Now that we have SSDs, it isn't the storage in the computer that's the bottleneck like it was with HDDs.

For years now people have been advising against purchasing the higher end processors since the general thinking all the way back to Core 2 Duo and well before is that most will never even come close to utilizing the processor's full power, so it isn't that either.

So what's the computing bottleneck today and in the future if none of the above?

for rar decompression on my desktop the ssd is the bottleneck, on my rmbp the cpu is the bottleneck

though it depends what you are doing right? if i was gaming i could say the gpu is the bottleneck or if i was copying to a tb2 ssd raid array the ssd would be the bottle neck even at 800MB/s read
 

Quu

macrumors 68040
Apr 2, 2007
3,421
6,797
In my opinion the next big bottleneck to overcome is battery life. We look at the relative gains we've had recently we are upto 8 hours of battery life now.
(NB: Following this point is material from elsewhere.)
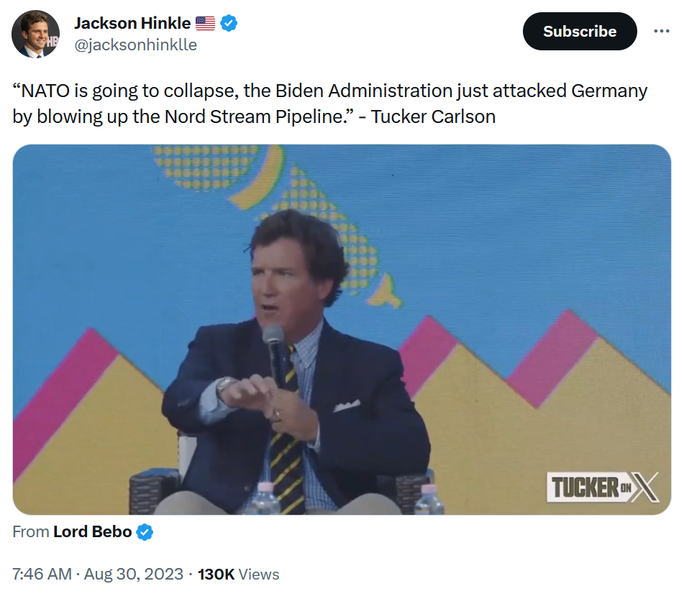Click the three-dot more options icon
This screenshot has height=599, width=684.
tap(661, 31)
That is an incredible achievement but at the same time we want more. For sure in the future we will reach a point where our battery life is a week or more with normal usage scenarios. That could be more than a decade away which may seem like a long time but it was only a decade ago we had single core G4 processors in our notebooks. :)
 

Wuiffi

macrumors 6502a
Oct 6, 2011
686
78
In my opinion the next big bottleneck to overcome is battery life. We look at the relative gains we've had recently we are upto 8 hours of battery life now.
/QUOTE]

Especially under load. Batterylife under idle is pretty decent but start doing a little bit of work and the battery is dead within a few hours
 

leman

macrumors Core
Oct 14, 2008
19,202
19,063
Bottleneck is by far CPU for most. Isn't this obvious?

Haswell CPUs achieve over 150 GFLOPS on AVX2-optimized computation tasks. Assuming its single-precision, these are 150 * 1e9 4-byte floats per second, or over 500 GB of processed data per second. As comparison - fastest dual-channel DDR3 RAM is 33 GB/s.
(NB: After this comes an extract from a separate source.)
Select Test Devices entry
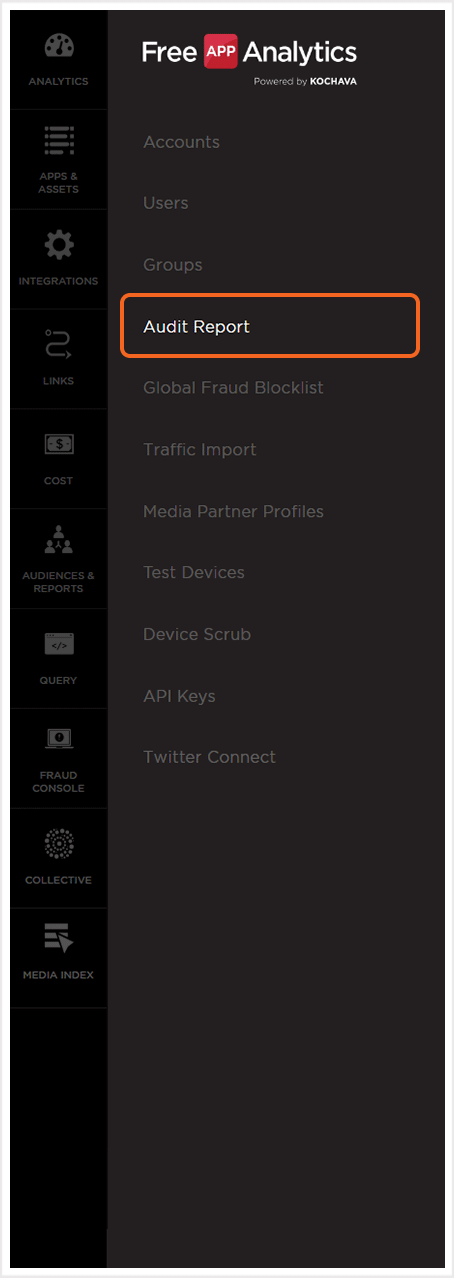Screen dimensions: 454x1278 pyautogui.click(x=194, y=573)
P.S. Of course, this is only bandwidth. Reality is much more complex. Only few algorithms require high RAM bandwidth, most are happy with the cache. Latency also plays a huge role. This is an interesting read: http://www.anandtech.com/show/7364/memory-scaling-on-haswell
 

js09

macrumors member
Sep 17, 2010
81
17
Haswell CPUs achieve over 150 GFLOPS on AVX2-optimized computation tasks. Assuming its single-precision, these are 150 * 1e9 4-byte floats per second, or over 500 GB of processed data per second. As comparison - fastest dual-channel DDR3 RAM is 33 GB/s.

Cool. but the CPU is still the bottleneck, by FAR, for many. Including me. definitely not the memory.